[Start of section]

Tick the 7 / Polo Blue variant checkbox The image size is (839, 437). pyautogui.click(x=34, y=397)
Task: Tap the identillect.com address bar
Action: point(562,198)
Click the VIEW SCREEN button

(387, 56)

[End of section]

* [YOUR TASK]:
Each of the records is to be repeated word for word.

* [EXERCISE SOLUTION]:
Tick the 7 / Polo Blue variant checkbox The image size is (839, 437). pyautogui.click(x=34, y=397)
Task: Tap the identillect.com address bar
Action: point(562,198)
Click the VIEW SCREEN button

(387, 56)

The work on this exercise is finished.